What sorts of regulatory changes are needed? The United States should return to the basic tenets of regulation prescribed more than two decades ago in the 1992 White House “scope” document, which supplemented the 1986 Coordinated Framework:

• The scope of regulation should be based on the risk‐​related characteristics of new products, not on the particular technology that enabled them.
• The scope of regulation should be based on evidence that the risk of a particular use of an organism for a particular application is unreasonable.
• A genetically engineered organism with new traits posing no greater risk than the unmodified organism should be subject to no greater scope of regulation.

As a practical matter, this means that to the extent appropriate, products of biotechnology should be regulated no more stringently than products developed by older and less precise manufacturing processes.
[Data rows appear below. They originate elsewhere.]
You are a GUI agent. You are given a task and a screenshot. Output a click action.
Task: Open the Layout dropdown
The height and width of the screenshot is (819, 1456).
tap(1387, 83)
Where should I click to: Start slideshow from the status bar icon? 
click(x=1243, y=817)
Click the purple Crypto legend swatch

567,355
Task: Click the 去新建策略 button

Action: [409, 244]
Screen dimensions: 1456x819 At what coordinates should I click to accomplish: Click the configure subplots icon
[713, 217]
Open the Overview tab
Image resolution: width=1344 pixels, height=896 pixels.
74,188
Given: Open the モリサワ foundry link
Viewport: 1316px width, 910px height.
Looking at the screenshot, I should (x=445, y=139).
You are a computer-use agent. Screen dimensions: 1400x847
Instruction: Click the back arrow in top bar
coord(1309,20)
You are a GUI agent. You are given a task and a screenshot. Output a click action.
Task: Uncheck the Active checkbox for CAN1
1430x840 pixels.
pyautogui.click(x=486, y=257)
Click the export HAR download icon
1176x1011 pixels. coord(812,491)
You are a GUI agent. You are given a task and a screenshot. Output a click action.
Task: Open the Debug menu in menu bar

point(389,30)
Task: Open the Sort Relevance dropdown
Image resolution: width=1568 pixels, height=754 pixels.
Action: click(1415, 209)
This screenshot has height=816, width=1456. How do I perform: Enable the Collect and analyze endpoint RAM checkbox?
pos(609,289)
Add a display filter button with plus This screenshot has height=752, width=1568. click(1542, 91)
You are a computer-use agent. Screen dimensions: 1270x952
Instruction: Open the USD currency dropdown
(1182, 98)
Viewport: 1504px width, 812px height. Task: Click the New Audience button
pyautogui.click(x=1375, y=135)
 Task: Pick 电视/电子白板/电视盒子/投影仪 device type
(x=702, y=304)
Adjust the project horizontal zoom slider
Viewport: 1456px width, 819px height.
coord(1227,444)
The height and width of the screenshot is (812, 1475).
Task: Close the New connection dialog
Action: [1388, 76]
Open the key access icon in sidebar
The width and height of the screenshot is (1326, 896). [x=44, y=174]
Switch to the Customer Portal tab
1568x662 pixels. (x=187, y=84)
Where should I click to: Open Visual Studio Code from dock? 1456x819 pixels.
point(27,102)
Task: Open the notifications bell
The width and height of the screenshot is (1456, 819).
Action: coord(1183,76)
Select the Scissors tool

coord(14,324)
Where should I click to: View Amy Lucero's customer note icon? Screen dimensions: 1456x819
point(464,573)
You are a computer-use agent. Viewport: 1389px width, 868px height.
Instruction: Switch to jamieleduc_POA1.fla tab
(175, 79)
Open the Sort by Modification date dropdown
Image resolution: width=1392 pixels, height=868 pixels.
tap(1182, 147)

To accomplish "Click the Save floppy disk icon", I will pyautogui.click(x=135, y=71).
Twenty years of continuing White House and regulatory agencies’ disregard of the Coordinated Framework and “scope” policies have led to the unnecessary, anti‐​competitive obstacles to U.S. agricultural applications of biotechnology that the Obama White House now supposedly seeks to address. In order to rationalize regulation, we need to return to a scope of regulation that is based on scientific evidence of an unreasonable risk—the overarching principle adopted by the White House to prevent unnecessary regulatory burdens in the first place.